**** Material shown ****

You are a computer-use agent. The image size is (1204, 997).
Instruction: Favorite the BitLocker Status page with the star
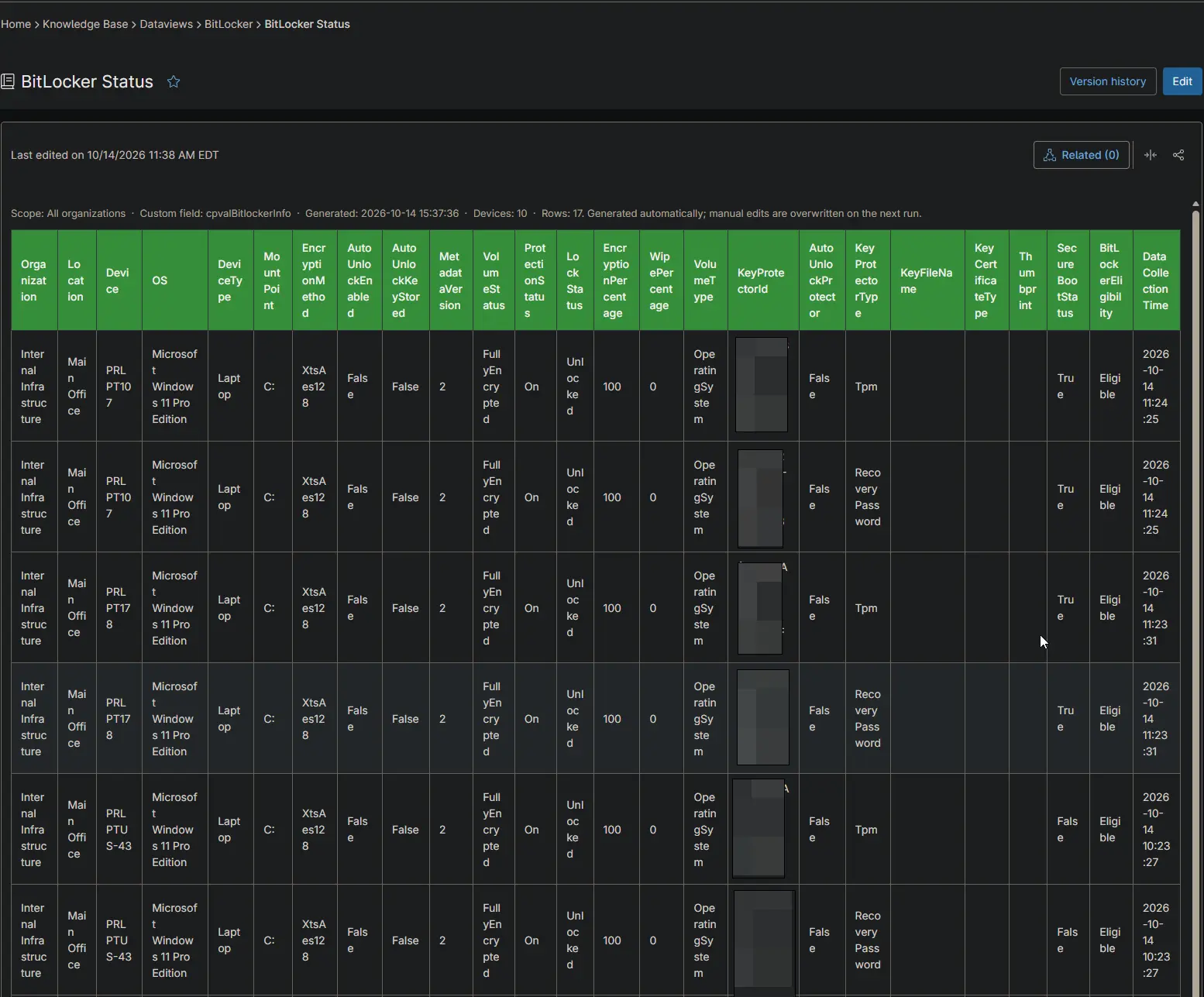[x=174, y=81]
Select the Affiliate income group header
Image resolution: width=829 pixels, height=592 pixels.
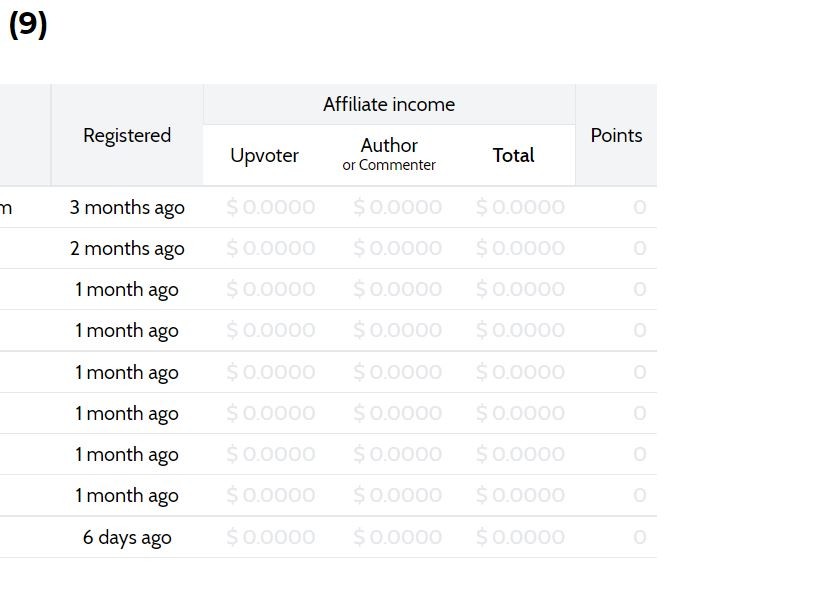[x=389, y=105]
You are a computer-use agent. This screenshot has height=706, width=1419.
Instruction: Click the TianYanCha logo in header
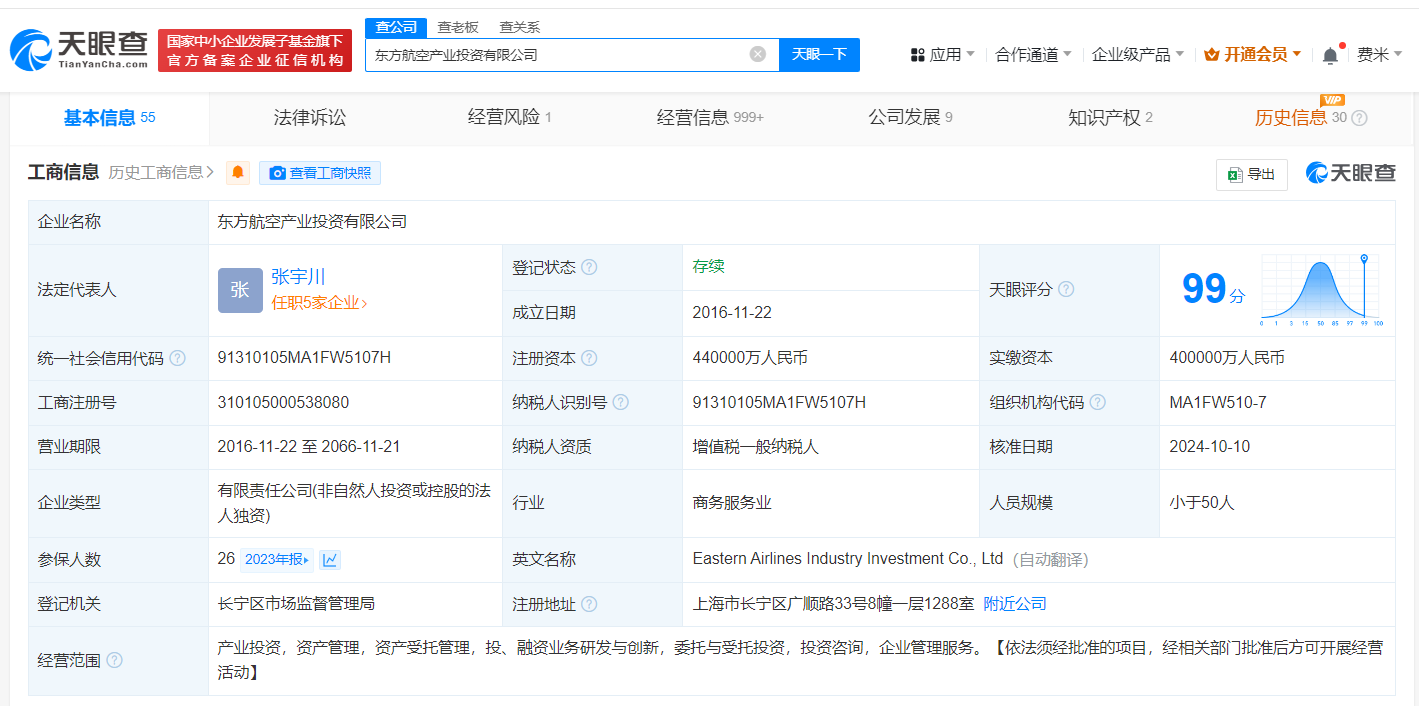click(79, 50)
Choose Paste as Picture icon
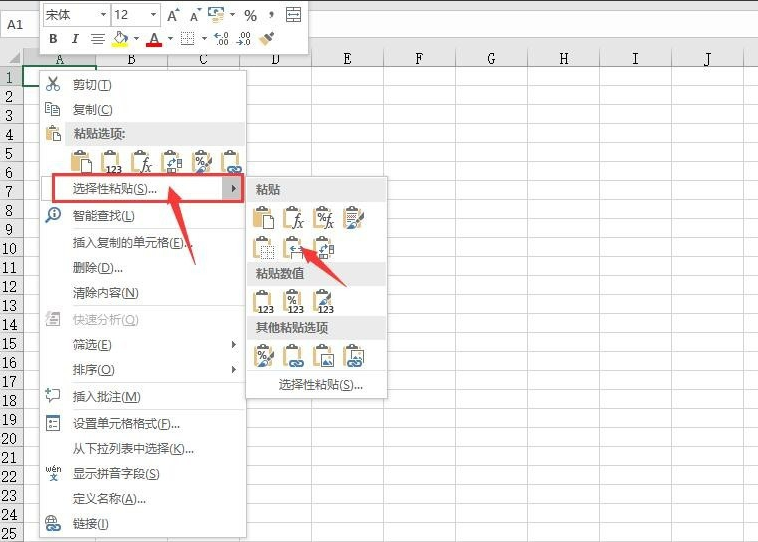This screenshot has height=542, width=758. 323,356
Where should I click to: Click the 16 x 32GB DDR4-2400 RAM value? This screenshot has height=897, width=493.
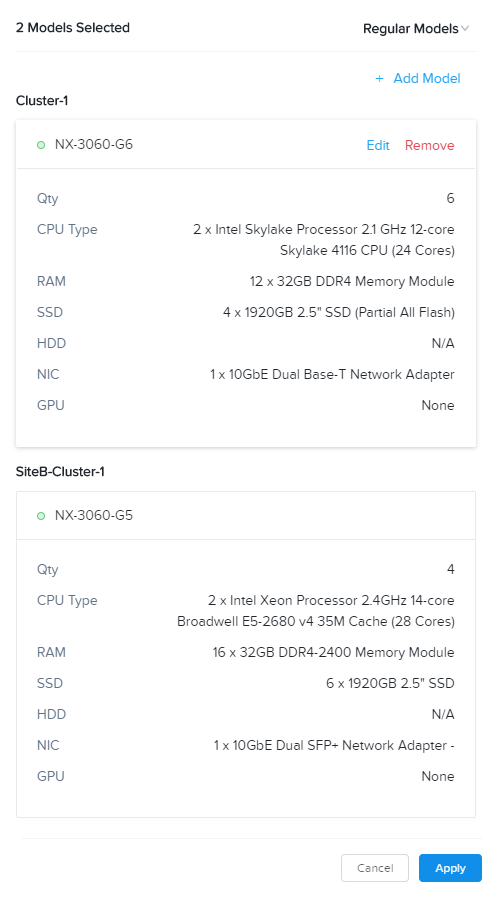pyautogui.click(x=333, y=652)
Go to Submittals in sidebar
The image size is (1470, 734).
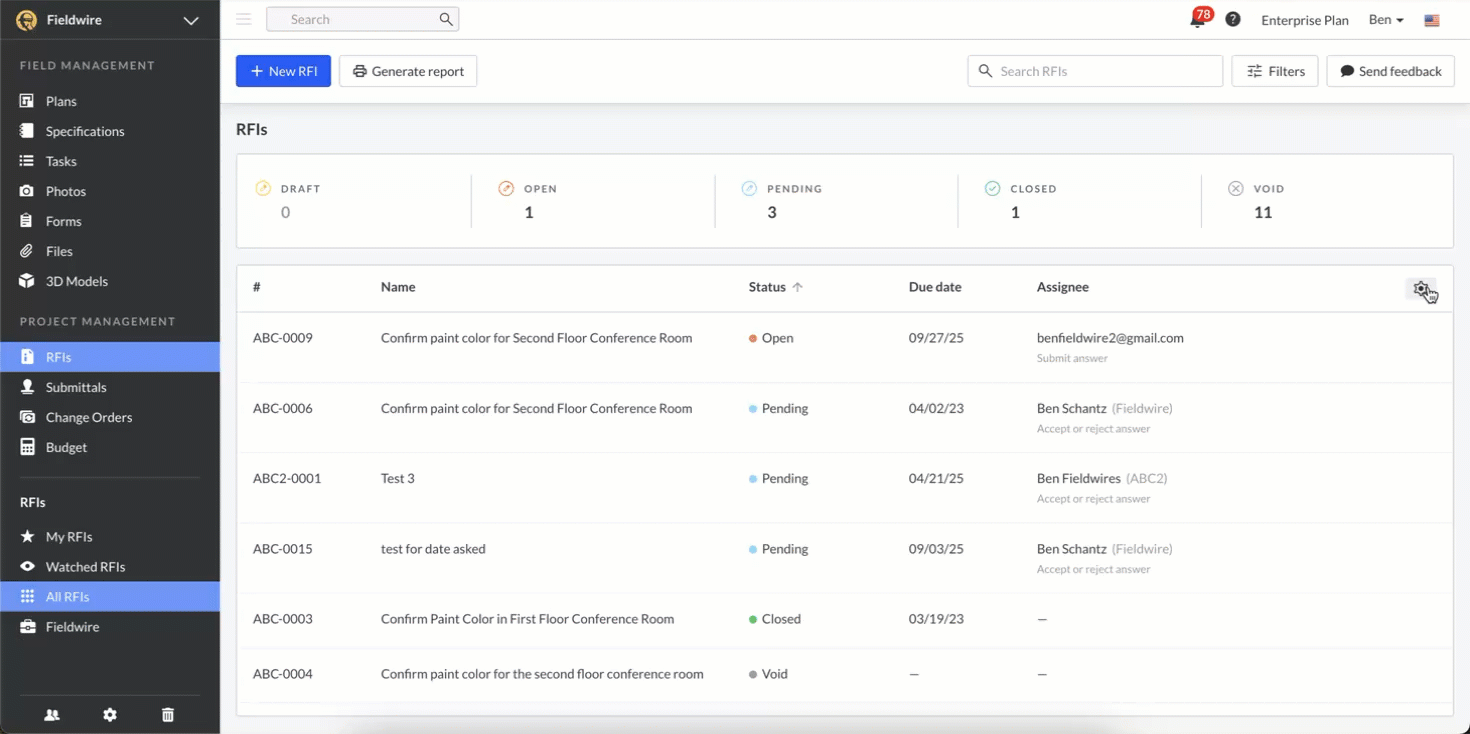pyautogui.click(x=76, y=387)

****

_Task directions_: Only the lines from the line with "Choose Paste as Picture icon" through the end of the records belong in your copy. Repeat them exactly, without pictures.

_Task solution_:
Choose Paste as Picture icon
This screenshot has height=542, width=758. 323,356
Where should I click to: Click the 16 x 32GB DDR4-2400 RAM value? This screenshot has height=897, width=493.
pyautogui.click(x=333, y=652)
Go to Submittals in sidebar
The image size is (1470, 734).
pyautogui.click(x=76, y=387)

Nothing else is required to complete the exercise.